Face of Nation : Premier François Legault says Quebec does not intend to send patients to Ontario or the U.S. for heart surgery. That’s despite the fact a recent survey by the Quebec’s association of cardiac surgeons found 12 patients died between January and April while waiting for an operation.
The association’s president, Dr. Louis Perrault, said the number of deaths of people waiting for heart surgery may have grown since then.
“I think it’s possible to fix these problems in Quebec,” Legault said Wednesday. He said it’s unacceptable that hospitals are failing to respect the maximum wait times for surgery.
Perrault said surgery isn’t being performed in a timely manner most often because of a shortage of operating room nurses and perfusionists — the technicians who operate the heart-lung machine during the surgery.
He said in some cases, a lack of beds also contributes to the delays.
Perrault said there have been issues across the province, including at Montreal’s four main teaching hospitals, the McGill University Health Centre (MUHC), the Jewish General Hospital, the Centre hospitalier de l’Université de Montréal (CHUM) and Sacré-Coeur.

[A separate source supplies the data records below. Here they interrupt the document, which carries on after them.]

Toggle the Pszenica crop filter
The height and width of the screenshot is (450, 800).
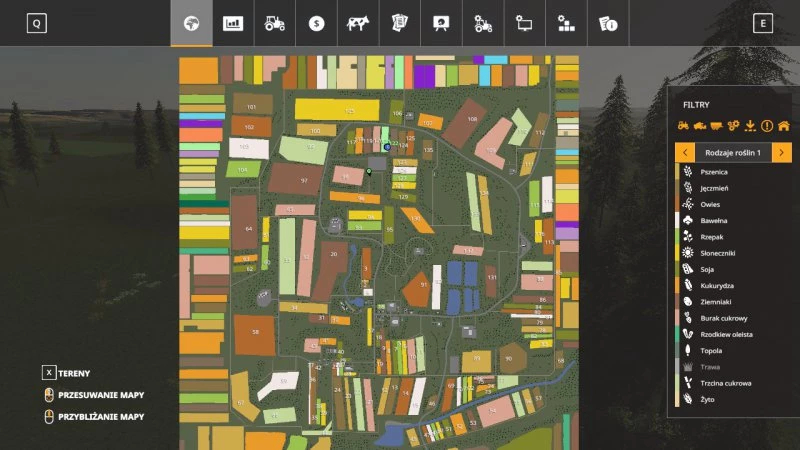718,171
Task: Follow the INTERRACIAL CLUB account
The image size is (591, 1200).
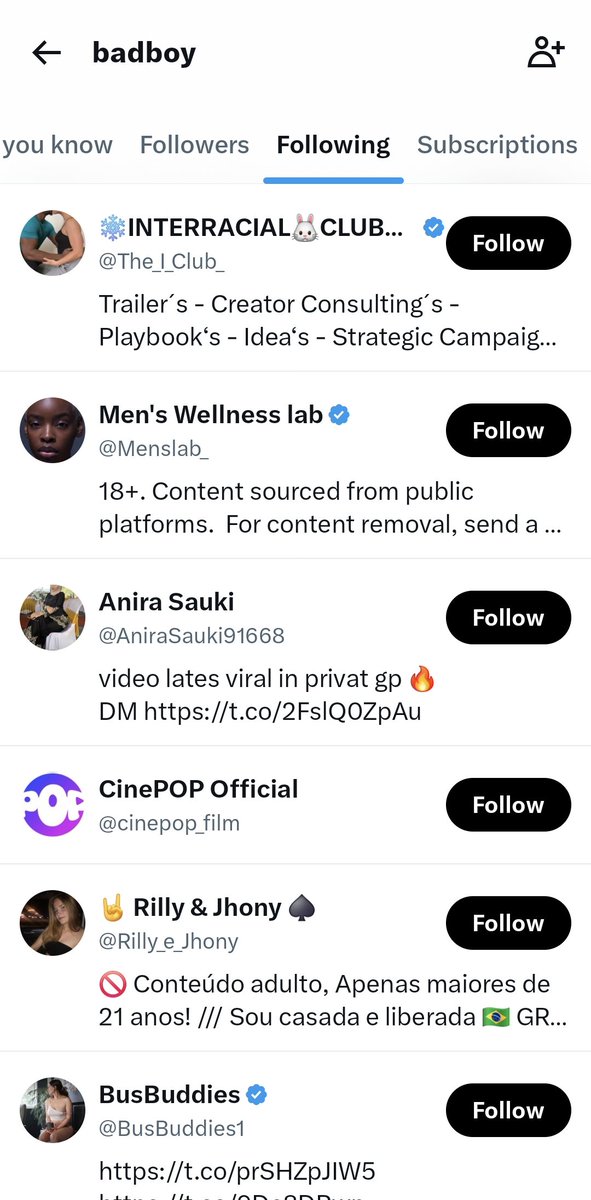Action: pyautogui.click(x=508, y=243)
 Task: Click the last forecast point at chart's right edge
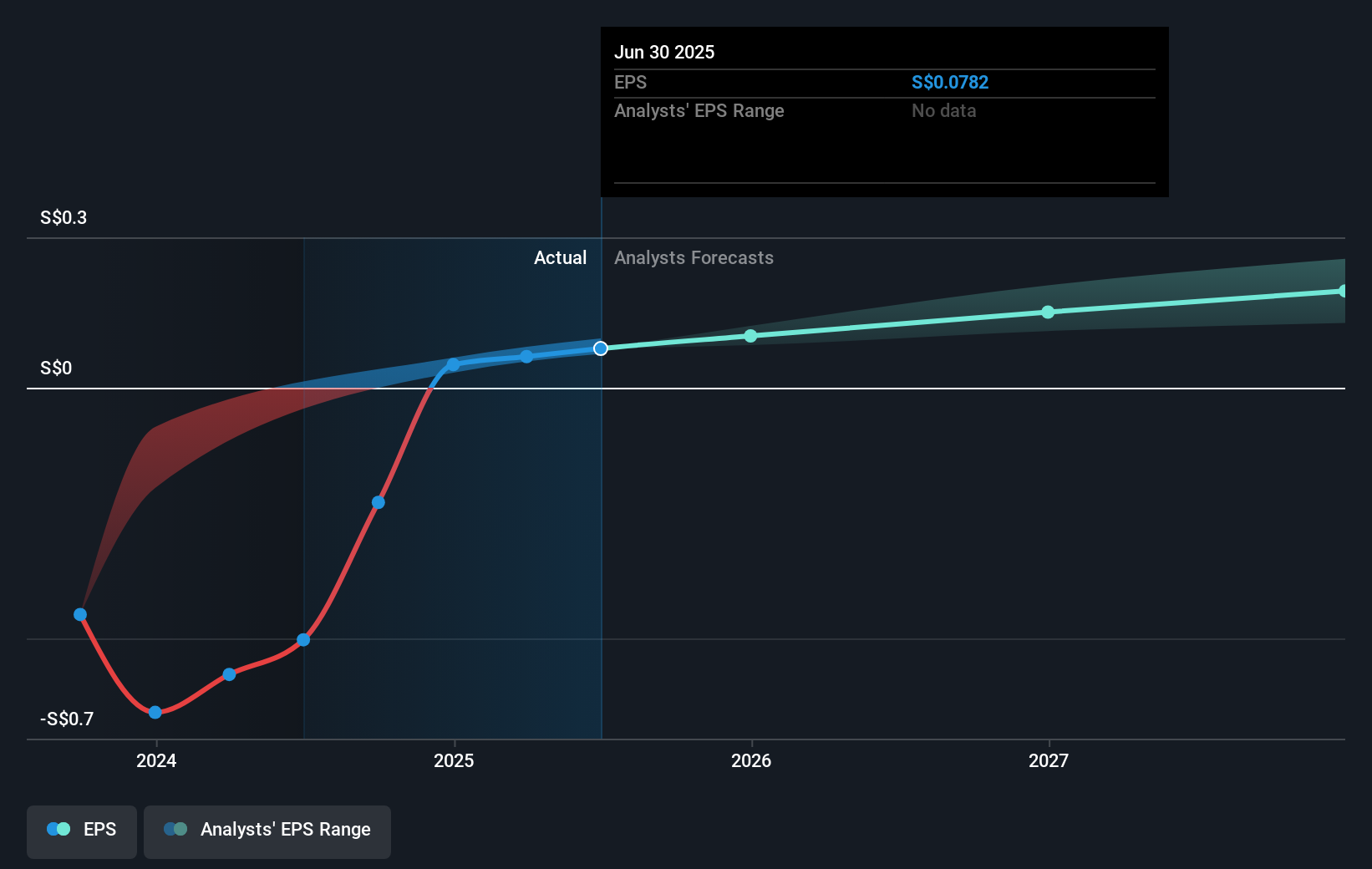click(x=1343, y=292)
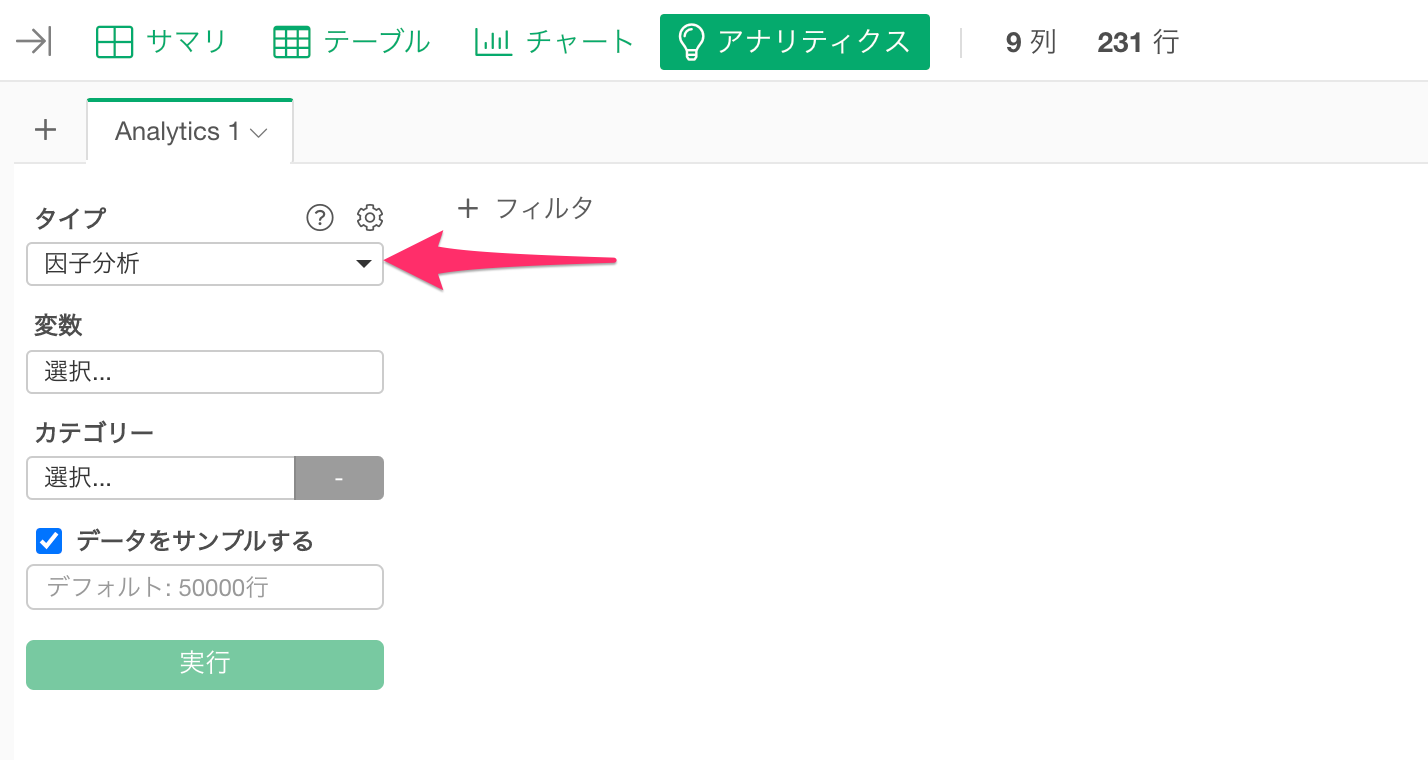Click the + フィルタ add filter link

point(525,208)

“It’s all a chain. If we have one professional that’s not there, we can’t operate. We can’t treat the patient,” he said. Perrault said he would like to see the Quebec Health Ministry provide more incentives for operating-room and intensive-care nurses and for perfusionists. He would also like to see more nurses trained to assist in surgeries.
Patients’ rights advocate Paul Brunet blames the nursing shortage on the health reforms undertaken by ex-Liberal health minister Gaétan Barrette.
“The then-minister of health has neglected to take note that there was almost 1,000 nurses that were on unemployment in Quebec” while the Liberals were in power, Brunet said. “He was talking about a shortage which was totally false.”
Brunet believes that current Health and Social Services Minister Danielle McCann has done a better job, by hiring more nurses, but it will take months for enough of them to be trained to work in operating rooms.
McCann says she is looking into the details of the 12 deaths and would like to see changes in the way hospitals are organizing their waiting lists.
“We’re asking these establishments, with their medical staffs, to manage in a rigorous way their waiting lists in cardiac surgery,” McCann said. “The waiting list should be centralized.”
In the meantime, Perrault is cautioning patients on cardiac waiting lists to head to the emergency room if they start to feel severe chest pains or shortness of breath. If they have other health concerns while they’re waiting for surgery, he says to call the pre-admission lines of their hospital.
“The patients have to know that there is a risk for them being on that list,” he said. “Actually, the risk is greater than having the actual operation — which does not make sense.”
Perrault said surgeries are often being cancelled to avoid paying staff overtime.
He said that’s a practice that has to end.